▸ **EXERCISE DETAILS**
Change "section title" to "heading" throughout the lines below, leaving everything else as it is. Omit the pictures from your answer.

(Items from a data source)

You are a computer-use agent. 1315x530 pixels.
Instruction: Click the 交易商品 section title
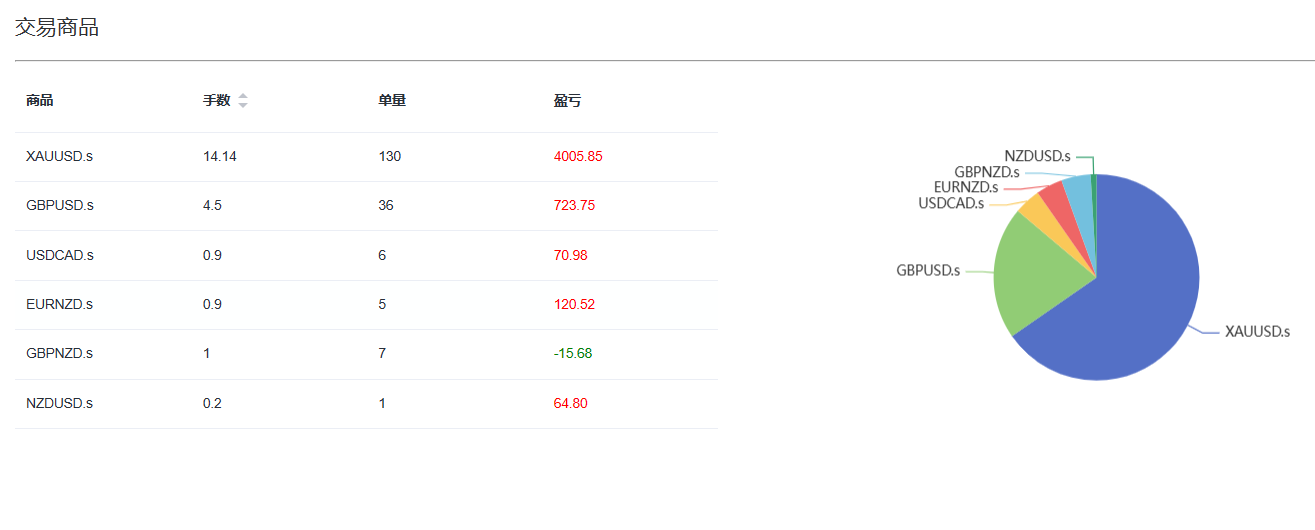point(57,28)
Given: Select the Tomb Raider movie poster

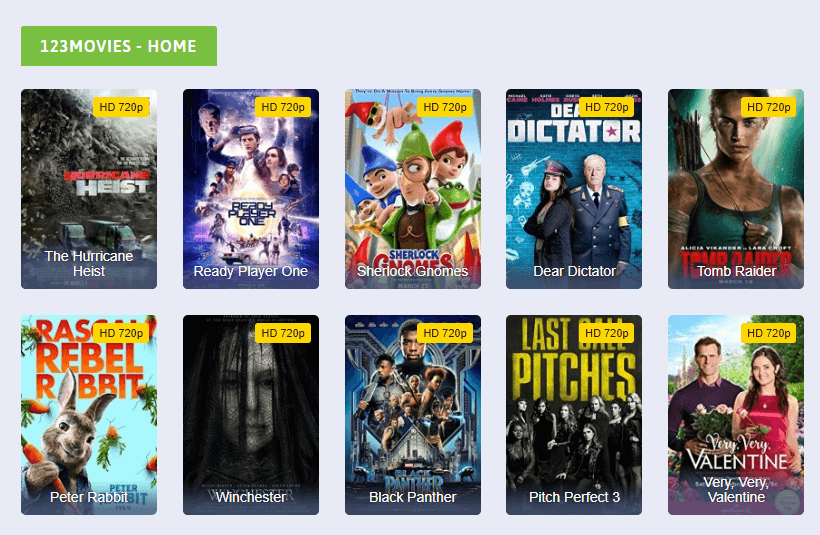Looking at the screenshot, I should (736, 189).
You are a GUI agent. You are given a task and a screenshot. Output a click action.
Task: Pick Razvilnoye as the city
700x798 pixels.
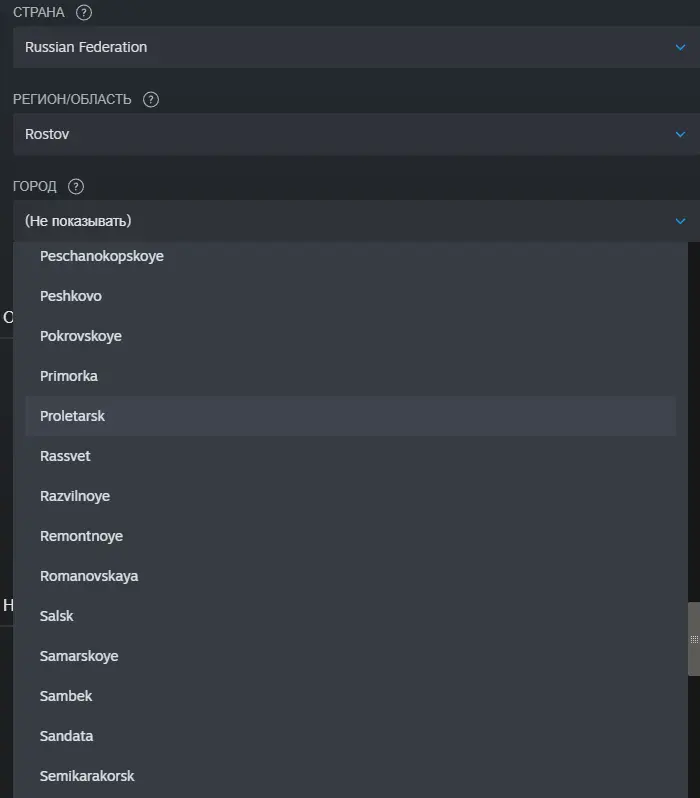(x=350, y=496)
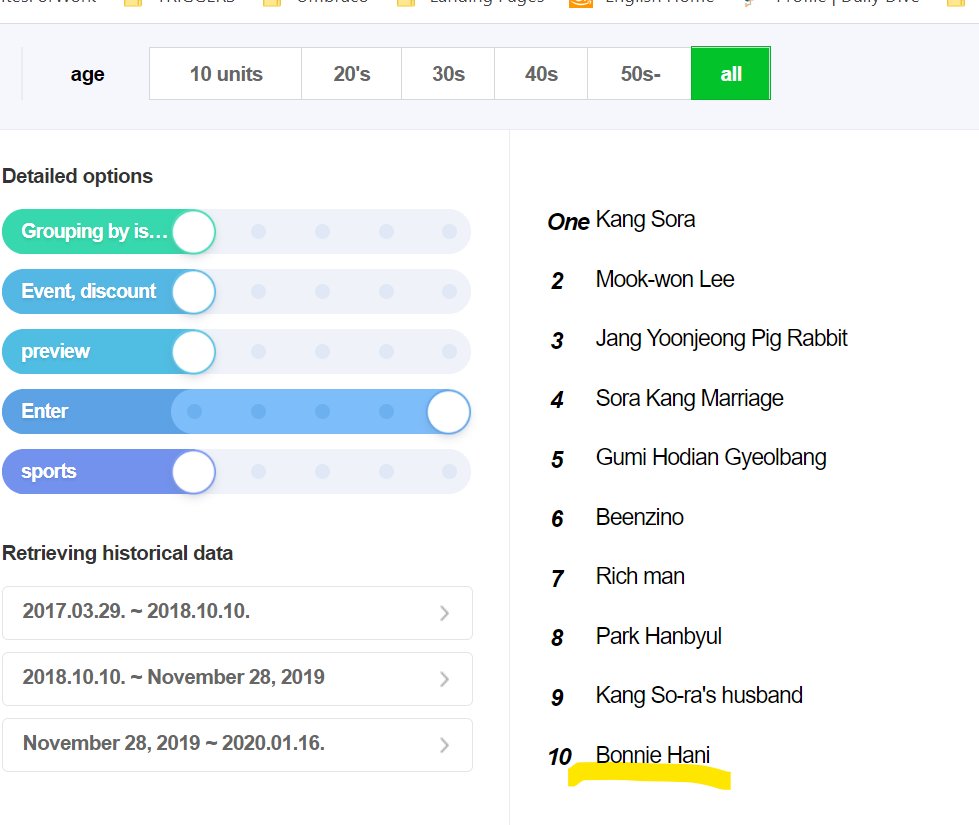Click the highlighted Bonnie Hani link
Screen dimensions: 979x825
point(652,755)
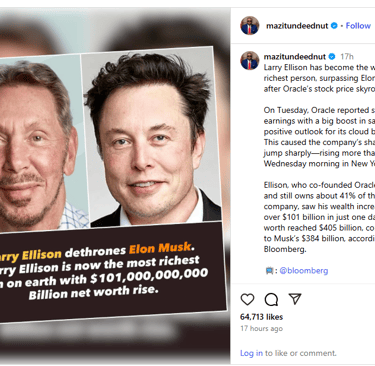Image resolution: width=375 pixels, height=366 pixels.
Task: Click the caption paragraph about Oracle earnings
Action: pyautogui.click(x=319, y=137)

▸ **THE ANSWER**
You are a computer-use agent. 1315x530 pixels.
Instruction: Click the 交易商品 heading
point(57,28)
Given: Select the Tomb Raider movie poster

Looking at the screenshot, I should (736, 189).
You are a GUI agent. You are given a task and a screenshot. Output a click action.
Task: Pick Razvilnoye as the city
700x798 pixels.
(x=350, y=496)
Click the highlighted Bonnie Hani link
Screen dimensions: 979x825
point(652,755)
Image resolution: width=375 pixels, height=366 pixels.
Task: Click the caption paragraph about Oracle earnings
Action: pyautogui.click(x=319, y=137)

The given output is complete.